Pinwheel Farm

June 21, 2008 at 10:27 am Leave a comment

I have a friend who has a farm. But even if this wasn’t my friend’s farm I would still want to write about it and help. Except if this wasn’t my friend’s farm I probably would not even know about it. I wouldn’t know. And many people who would care and might be able to help do not know. The City of Lawrence may be counting on that.

My friend’s farm is a near neighbor to the City of Lawrence. Because of the close association of farm and City, it’s possible to ride a city bus line and then walk a short block or two and buy fresh eggs from pastured chickens, watch sheep being sheared, stop by and help out in the vegetable beds for an hour or three, become a part of the Community of Life at Pinwheel Farm.
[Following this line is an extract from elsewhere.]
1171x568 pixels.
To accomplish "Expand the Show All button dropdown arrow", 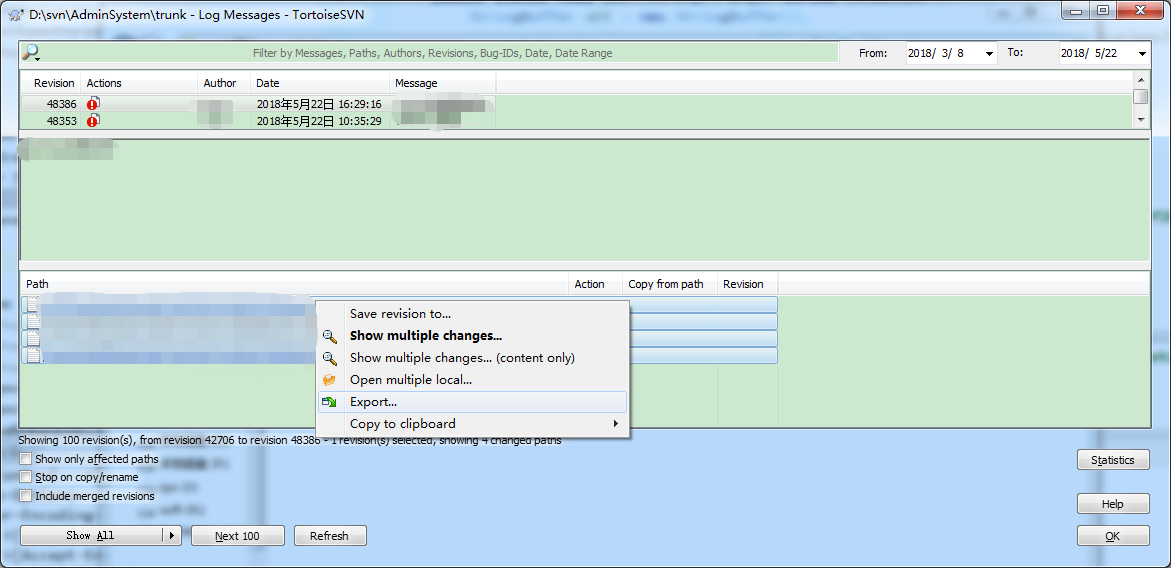I will (172, 536).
The City of Lawrence isn’t seeing it. Lawrence needs to run some water pipelines into the City from “elsewhere” and the easiest, most direct route for that slices right through one of the carefully tended pastures at Pinwheel Farm. This is justified by Lawrence on the claim that this is “undeveloped land.”

In the Ominvore’s Dilema, Michael Pollan wrote about a man in Virginia who called himself a “grass farmer.” When I read that section of the book, I thought — Yes, indeed that exactly describes my friend Natalya. She can walk into her pasture and name every species of plant — friend and foe — that has taken up in that space. She wages extensive battle against plants that don’t suit the use to which she puts the pasture and she actively encourages those that are beneficial to her purposes. The pasture that the City of Lawrence proposes to bi-sect is probably the most carefully and mindfully developed land in the path of the proposed pipeline.
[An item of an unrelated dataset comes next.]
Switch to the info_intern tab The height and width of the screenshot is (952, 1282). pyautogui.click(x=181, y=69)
Here are some of the effects this pipeline might have on Pinwheel Farm. It will bi-sect one of the prime grazing pastures for the sheep and render the far side of that pasture and the wilderness area beyond that inaccessible to Natalya for the duration of the construction. This will force her to drastically reduce the size of her flock. Customers for her young lamb, tasty sheep sausage and wool will be left without their regular source for these products. Customer relationships slowly built up over years of work and time will be severed. Heavy construction equipment will tear apart the carefully maintained tilth of the soil in the pasture, compact the ground, and spread undesirable plant seeds and parts. Natalya is especially concerned about the spread of some dodder that she has been trying to control in this pasture. Dodder is an invasive, parasitic plant that enjoys a zero-tolerance ban in all sold seed in all 50 states. Not only will the construction spread the dodder infestation around Pinwheel’s pasture but Natalya is quite concerned that the disruption may carry dodder to her neighbor’s soybean field.
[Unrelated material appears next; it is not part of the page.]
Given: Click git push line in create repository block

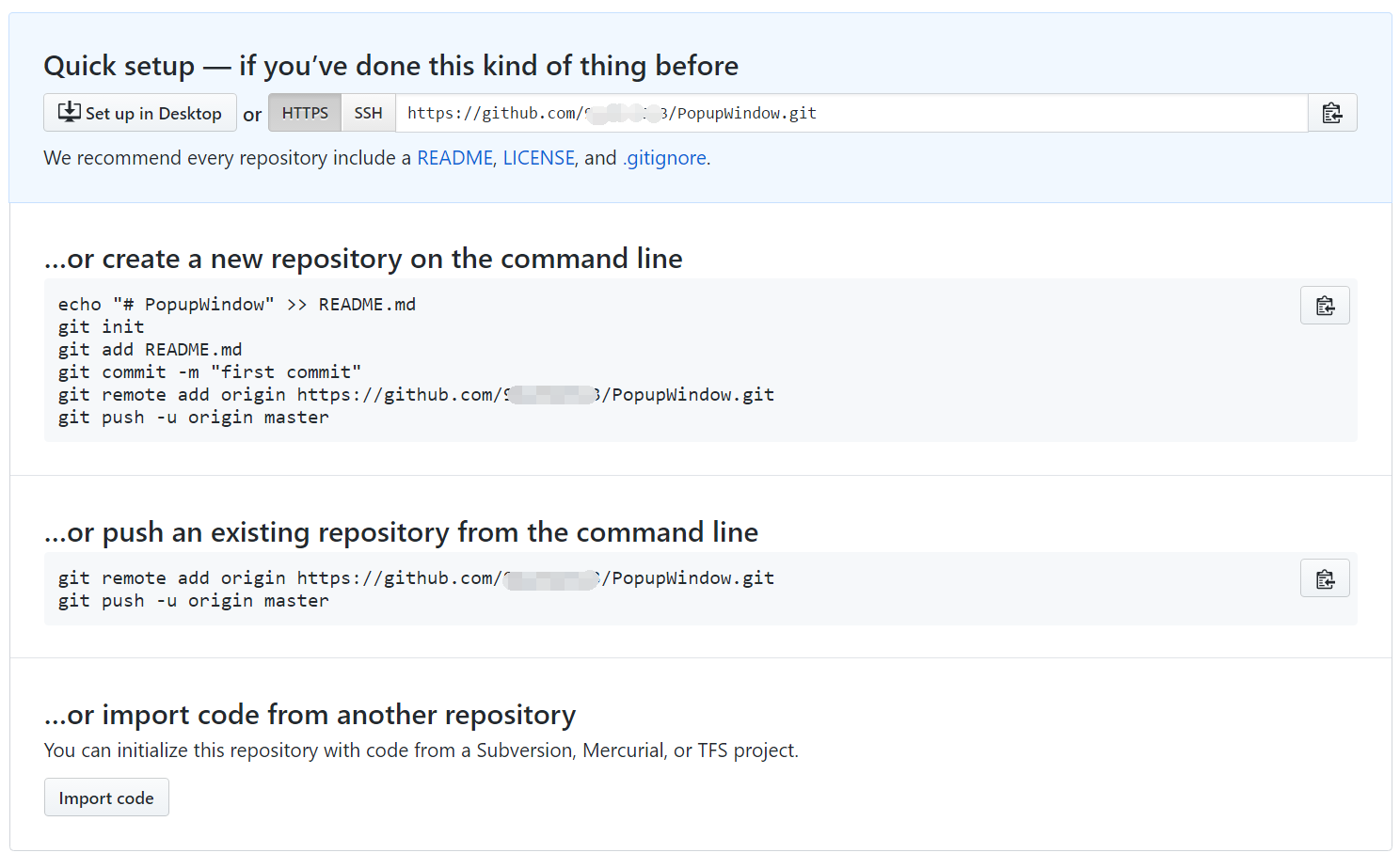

Of course, Natalya and her neighbors and friends have been doing what they can to question and stop this move on the part of the City of Lawrence to rip apart the intricate Community of Life that is Pinwheel Farm. You can read about those efforts on Natalya’s blog Reports from the Farm. But they could use help. Your help. Our help.

Tomorrow, Natalya and others will be honoring that Community of Life by reading out the names of each individual (plant and animal) who is a part of Pinwheel Farm.


Entry filed under: Community.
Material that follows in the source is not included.